* [ACTION ITEM]: Output, word for word and without pictures, the lines from the one containing "You are a GUI" through the final line of the listing below.

* [DATA FOR THE TASK]:
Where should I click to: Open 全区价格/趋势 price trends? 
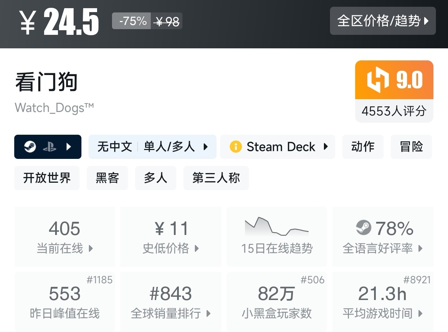[x=383, y=21]
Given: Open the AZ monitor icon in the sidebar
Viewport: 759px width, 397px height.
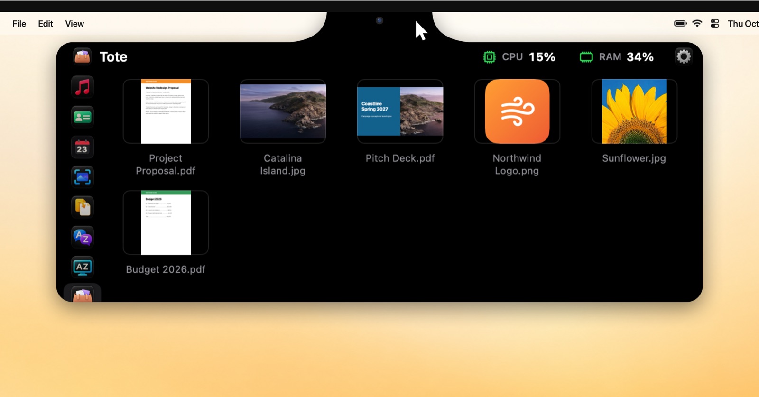Looking at the screenshot, I should pos(83,267).
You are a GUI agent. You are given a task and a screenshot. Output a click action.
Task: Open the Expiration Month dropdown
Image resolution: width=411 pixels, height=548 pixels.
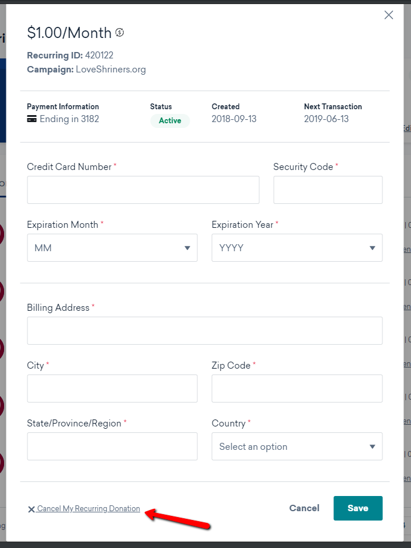[113, 248]
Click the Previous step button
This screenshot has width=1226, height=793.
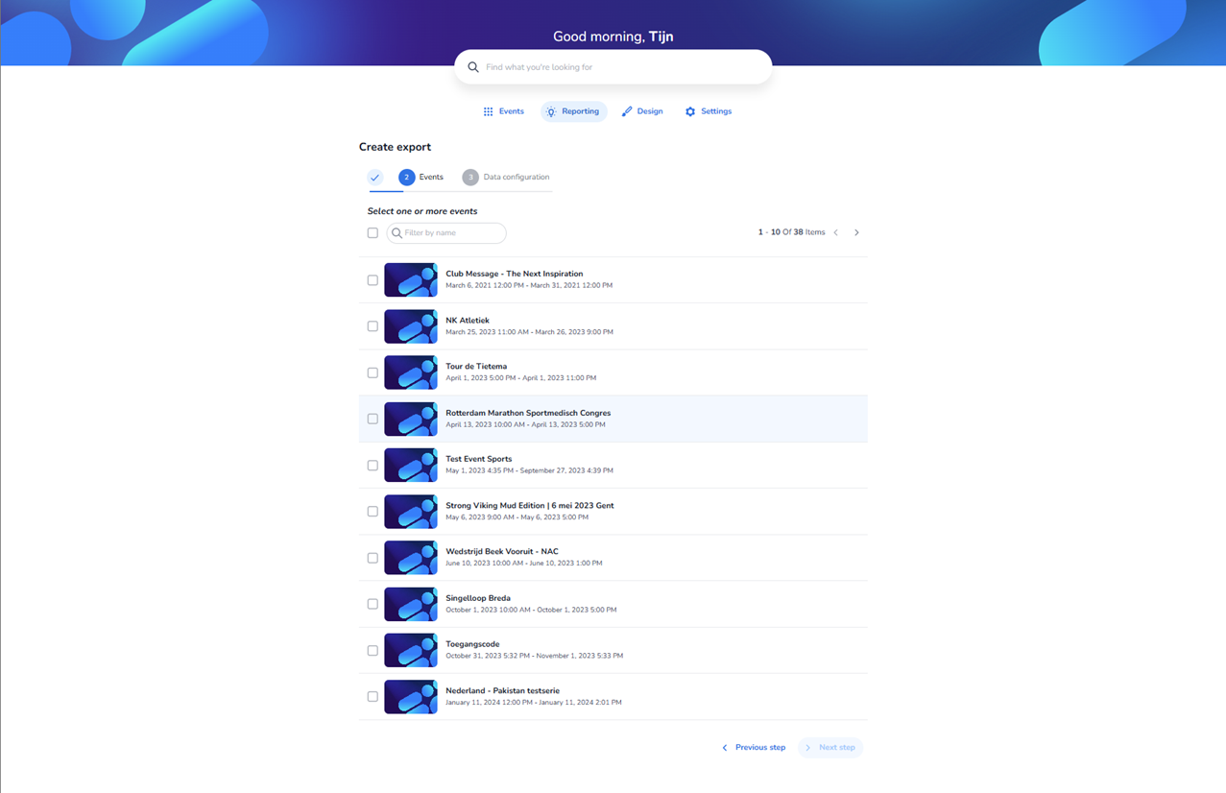click(x=754, y=748)
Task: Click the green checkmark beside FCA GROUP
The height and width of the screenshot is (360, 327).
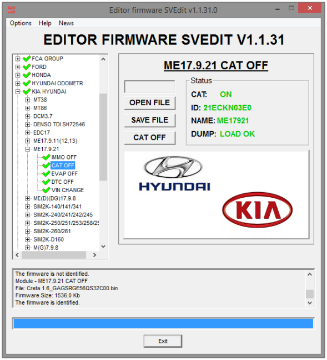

* [TASK OUTPUT]:
You are a GUI agent. You are given a task and a screenshot. Output a click action.
Task: Open the Expiration Month dropdown
Image resolution: width=411 pixels, height=548 pixels.
[113, 248]
Click the Previous step button
This screenshot has width=1226, height=793.
click(x=754, y=748)
Task: Click the green checkmark beside FCA GROUP
The height and width of the screenshot is (360, 327).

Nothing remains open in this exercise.